One administrative improvement that has helped in the fight to eliminate deficits was a change in the way departments request new personnel. Five years ago, each department head would tramp into Rosovsky's office with strong arguments for small increases in staffing, arguments that were hard to refute or refuse. There was no way to pit them against each other or to put the proverbial big picture together. Under the revised system, each year at this time the department heads meet with Kaufmann and other financial officials, and plead their cases. Kaufmann says this set-up means that Rosovsky will be able to calculate how much extra tuition departmental requests would require, and thus choose how to increase or cut personnel allocations more informedly.

IN THE SHORT RANGE, the Faculty has "crawled out of a financial hole," as Kaufmann puts it. But inflation, as always, darkens the horizon, and the future looks worse, not better. "We assumed that if we worked hard to save money for four or five years we could begin to recover with the help of the national economy," Kaufmann says. "But here we sit looking at a 13 per cent inflation rate." He compares his position to a doctor who keeps running tests on a sick patient to discover what's wrong, and each new test fails to work, until he begins to run out of tests altogether.

The only test left for the Faculty--and one that officials have looked to with ever greater hope--is the five-year, $250 million capital campaign, set to "kick-off" in October. Most of the money from the campaign will go directly into the Faculty's endowment. But Kaufmann cautions, "people can't look at the capital campaign as a panacea. In fact, if inflation keeps up we may find ourselves in 1985 in the same constricted circumstances we were in in 1975."

That's a grimmer prediction than most people at Harvard want to hear, but the rough figures bear it out. If the Faculty leaves the campaign with $150 million earned, and makes five per cent interest on that money, it will earn about $7.5 million annually from the new money. But five years from now, by the campaign's end, the Faculty budget will most likely have reached a whopping $100 million. If inflation remains 13 per cent, the extra $7.5 million will have cushioned the Faculty surprisingly little.
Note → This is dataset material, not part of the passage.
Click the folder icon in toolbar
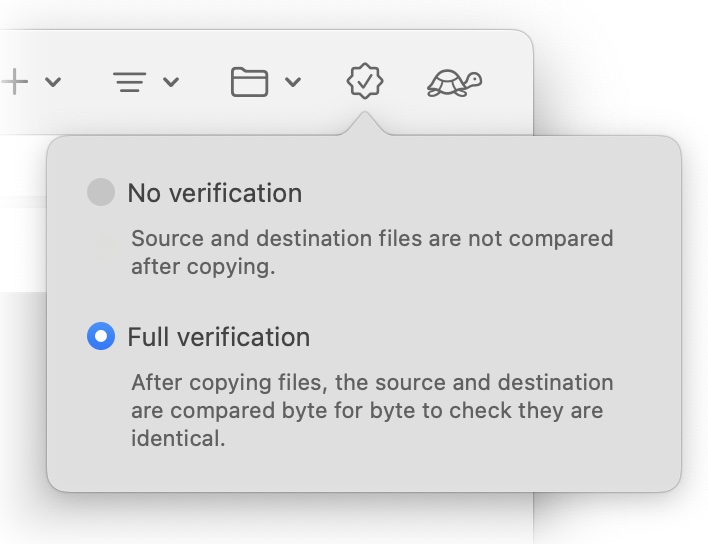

In fact, the years of administrative planning and fund-raising work will have equalled only about seven months worth of inflation.

Of course, the fickle economic cycle may turn again, reducing inflation and allowing the capital campaign to leave a more solid achievement. And, on the other hand, if inflation holds steady at 13 per cent for the next five years, worse problems across the nation may overshadow the plight of the Harvard Faculty of Arts and Sciences. But the College has weathered many gales over three and a half centuries, and no matter what happens in the world outside, its leaders intend it to survive and maintain its standards. Only right now, they're not sure how.